Tech
Switch to an Ergonomic Mouse and Give Your Wrists a Break
Other Ergonomic Mice to Consider
There are several more options on the market to consider. These didn’t cut it as our top picks for one reason or another, but we still like them enough to recommend.
Razer Pro Click V2 for $120: The biggest draw of the Pro Click V2 (7/10, WIRED Recommends) is the shape: It’s sleek, refined, and comfortable. Instead of the sharp edges and angles of the Razer Basilisk, the Pro Click V2 has the curves of a normal mouse and is just as comfortable in an office setting as it would be in a gaming setup. And that’s what makes the Click stand out—you can use it everywhere, for everything. The shape is comfortable for regular use, the design is innocuous yet still satisfying, and the mouse has most of the usual trappings of a productivity mouse: An ergonomic shape, dual-mode mouse wheel, multidevice Bluetooth connectivity, and a slot on the underside to store the dongle. At the same time, it has the specs of a gaming mouse: 1,000-Hz polling, 2.4-GHz connectivity, full programmability, rubberized grips on either side, and bright RGB lighting on the underside.
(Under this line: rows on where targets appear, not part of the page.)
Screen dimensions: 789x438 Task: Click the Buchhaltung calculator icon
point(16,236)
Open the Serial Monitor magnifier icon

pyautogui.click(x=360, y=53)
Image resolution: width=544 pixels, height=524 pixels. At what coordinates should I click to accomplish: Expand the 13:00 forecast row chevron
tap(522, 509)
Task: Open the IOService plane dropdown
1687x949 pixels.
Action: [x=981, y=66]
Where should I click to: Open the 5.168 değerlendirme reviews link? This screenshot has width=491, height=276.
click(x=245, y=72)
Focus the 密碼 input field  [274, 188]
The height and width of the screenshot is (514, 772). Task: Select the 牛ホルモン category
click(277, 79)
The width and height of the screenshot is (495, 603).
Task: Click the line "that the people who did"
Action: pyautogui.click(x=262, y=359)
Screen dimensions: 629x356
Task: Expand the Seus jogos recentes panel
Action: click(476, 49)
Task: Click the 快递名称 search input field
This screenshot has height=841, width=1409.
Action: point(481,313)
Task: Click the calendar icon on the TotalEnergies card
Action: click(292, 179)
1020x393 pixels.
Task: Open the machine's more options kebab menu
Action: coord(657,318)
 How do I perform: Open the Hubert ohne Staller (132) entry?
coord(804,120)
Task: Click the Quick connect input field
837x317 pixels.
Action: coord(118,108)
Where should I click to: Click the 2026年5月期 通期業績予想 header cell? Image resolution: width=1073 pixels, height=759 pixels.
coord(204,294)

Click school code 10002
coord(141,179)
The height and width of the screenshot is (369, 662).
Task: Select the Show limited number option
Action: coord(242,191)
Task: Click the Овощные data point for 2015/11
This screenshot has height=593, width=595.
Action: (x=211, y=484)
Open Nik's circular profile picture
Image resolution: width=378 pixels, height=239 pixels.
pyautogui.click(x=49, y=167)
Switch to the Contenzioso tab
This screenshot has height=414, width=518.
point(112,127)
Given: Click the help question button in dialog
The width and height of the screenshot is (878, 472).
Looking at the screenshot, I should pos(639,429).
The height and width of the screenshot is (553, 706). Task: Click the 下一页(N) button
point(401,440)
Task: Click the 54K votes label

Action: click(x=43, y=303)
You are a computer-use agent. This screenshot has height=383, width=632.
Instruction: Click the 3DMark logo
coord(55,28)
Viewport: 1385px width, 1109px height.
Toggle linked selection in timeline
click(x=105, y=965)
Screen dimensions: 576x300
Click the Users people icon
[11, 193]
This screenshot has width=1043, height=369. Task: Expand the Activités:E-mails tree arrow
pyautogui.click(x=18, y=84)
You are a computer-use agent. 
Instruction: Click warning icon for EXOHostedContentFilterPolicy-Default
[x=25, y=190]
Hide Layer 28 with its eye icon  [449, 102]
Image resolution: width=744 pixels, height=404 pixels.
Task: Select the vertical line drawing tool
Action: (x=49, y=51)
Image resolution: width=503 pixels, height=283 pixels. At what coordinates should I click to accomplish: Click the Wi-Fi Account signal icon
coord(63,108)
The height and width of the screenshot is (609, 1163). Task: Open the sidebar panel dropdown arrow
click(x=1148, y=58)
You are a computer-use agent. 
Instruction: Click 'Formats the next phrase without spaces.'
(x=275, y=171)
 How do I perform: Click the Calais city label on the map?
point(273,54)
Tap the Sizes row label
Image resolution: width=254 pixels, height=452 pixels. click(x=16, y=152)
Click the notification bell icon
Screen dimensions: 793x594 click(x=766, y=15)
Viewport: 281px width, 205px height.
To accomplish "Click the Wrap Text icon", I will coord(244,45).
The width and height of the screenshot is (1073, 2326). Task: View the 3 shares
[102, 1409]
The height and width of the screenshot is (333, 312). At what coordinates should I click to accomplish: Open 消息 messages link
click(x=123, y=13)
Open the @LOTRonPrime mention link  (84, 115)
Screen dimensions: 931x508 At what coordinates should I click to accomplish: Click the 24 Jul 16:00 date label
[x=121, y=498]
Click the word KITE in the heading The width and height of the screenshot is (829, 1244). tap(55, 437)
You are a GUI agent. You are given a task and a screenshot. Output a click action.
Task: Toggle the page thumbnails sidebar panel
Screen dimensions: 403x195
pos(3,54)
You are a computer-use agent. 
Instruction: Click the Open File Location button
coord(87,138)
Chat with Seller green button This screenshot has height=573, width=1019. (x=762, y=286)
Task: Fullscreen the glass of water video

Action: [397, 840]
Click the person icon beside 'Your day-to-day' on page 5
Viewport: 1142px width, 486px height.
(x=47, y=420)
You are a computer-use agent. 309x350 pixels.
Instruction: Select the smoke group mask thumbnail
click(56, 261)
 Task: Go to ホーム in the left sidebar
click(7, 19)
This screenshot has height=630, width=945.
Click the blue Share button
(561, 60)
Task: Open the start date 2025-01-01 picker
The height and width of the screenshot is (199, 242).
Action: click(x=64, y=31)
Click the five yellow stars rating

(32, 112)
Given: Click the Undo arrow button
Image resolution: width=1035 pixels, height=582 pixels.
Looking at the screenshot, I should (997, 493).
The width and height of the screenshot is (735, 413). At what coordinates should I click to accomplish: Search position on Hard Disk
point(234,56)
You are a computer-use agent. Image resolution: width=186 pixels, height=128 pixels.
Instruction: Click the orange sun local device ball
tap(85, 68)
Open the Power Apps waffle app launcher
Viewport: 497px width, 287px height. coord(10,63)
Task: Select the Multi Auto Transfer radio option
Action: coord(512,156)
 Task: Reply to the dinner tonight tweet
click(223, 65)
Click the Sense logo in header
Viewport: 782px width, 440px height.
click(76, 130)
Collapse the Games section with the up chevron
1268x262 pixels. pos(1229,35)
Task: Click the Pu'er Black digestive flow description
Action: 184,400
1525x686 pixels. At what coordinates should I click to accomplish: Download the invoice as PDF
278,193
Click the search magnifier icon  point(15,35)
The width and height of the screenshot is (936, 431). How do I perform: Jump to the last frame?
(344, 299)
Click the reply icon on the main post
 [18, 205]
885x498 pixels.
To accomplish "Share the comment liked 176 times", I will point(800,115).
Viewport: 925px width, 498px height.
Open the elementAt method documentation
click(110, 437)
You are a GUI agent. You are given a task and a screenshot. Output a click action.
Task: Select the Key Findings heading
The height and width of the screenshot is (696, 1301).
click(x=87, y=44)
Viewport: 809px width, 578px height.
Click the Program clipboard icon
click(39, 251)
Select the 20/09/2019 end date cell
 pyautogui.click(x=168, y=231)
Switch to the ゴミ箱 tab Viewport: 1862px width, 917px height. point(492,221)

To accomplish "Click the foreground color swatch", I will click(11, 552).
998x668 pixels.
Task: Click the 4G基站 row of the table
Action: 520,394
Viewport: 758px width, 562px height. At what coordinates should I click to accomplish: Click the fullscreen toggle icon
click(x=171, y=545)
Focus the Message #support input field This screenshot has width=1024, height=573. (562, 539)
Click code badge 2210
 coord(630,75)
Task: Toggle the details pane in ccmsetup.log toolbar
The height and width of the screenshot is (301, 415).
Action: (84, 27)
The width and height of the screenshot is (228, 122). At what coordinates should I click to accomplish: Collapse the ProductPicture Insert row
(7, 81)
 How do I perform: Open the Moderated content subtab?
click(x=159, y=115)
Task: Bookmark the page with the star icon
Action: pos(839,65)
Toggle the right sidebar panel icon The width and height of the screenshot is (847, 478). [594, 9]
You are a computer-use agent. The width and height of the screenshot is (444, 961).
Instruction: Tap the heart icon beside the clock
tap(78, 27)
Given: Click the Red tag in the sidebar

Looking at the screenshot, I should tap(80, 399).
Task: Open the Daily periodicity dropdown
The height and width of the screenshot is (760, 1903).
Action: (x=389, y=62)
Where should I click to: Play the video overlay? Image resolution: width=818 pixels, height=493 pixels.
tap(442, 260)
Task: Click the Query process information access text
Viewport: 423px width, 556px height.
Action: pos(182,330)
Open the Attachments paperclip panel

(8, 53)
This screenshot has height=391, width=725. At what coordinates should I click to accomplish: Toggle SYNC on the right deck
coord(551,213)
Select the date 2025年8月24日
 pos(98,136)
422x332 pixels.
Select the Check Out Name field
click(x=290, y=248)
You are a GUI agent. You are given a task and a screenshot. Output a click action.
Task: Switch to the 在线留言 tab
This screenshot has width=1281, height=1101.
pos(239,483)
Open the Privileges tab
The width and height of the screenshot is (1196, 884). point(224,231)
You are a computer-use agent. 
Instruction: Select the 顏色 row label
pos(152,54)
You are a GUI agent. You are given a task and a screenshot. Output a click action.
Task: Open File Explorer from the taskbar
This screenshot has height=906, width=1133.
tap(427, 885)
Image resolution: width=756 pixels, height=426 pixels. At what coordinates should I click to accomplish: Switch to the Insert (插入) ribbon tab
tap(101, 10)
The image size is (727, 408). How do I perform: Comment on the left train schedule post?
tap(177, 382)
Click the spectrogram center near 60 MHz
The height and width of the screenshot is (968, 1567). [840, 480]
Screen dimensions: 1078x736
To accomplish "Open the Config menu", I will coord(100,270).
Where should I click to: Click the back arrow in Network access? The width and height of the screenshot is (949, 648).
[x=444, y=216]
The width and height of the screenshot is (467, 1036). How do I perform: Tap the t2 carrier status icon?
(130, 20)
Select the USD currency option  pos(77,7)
The Pro Click V2 also has horizontal scrolling through the mouse wheel, where it can be tilted to either side to scroll left and right. This isn’t quite as quick or intuitive as the MX Master’s thumb wheel, but it’s still nice to have. While it doesn’t match the Basilisk in performance, the Pro Click V2 is more affordable and a professional option that still has the sturdy build quality and responsive sensors Razer is known for.
Logitech MX Master 3S for $110: The previous-generation MX Master 3S is still worth considering if you can find it on sale for well below the MSRP or the price of the MX Master 4. You’re not missing a ton from the latest model, though the soft-touch plastic won’t look great after a few years of use (something the MX Master 4 addresses), and it doesn’t have the haptic-enabled Actions Ring. It’s still an excellent mouse and was previously the top pick in this guide.
Photograph: Henri Robbins
Elecom Deft Pro for $65: Likely the best of Elecom’s offerings, the Deft Pro is a simple and robust trackball operated with your index finger (as opposed to your thumb). This allows for more precise movements, but isn’t quite as intuitive. I found it comfortable to use for extended periods, but I had a few hiccups—the scroll wheel is awkward to use with a thumb, and the right-click button (located on the far side of the ball) is thin. Still, the overall shape is comfortable once you’ve adapted to it.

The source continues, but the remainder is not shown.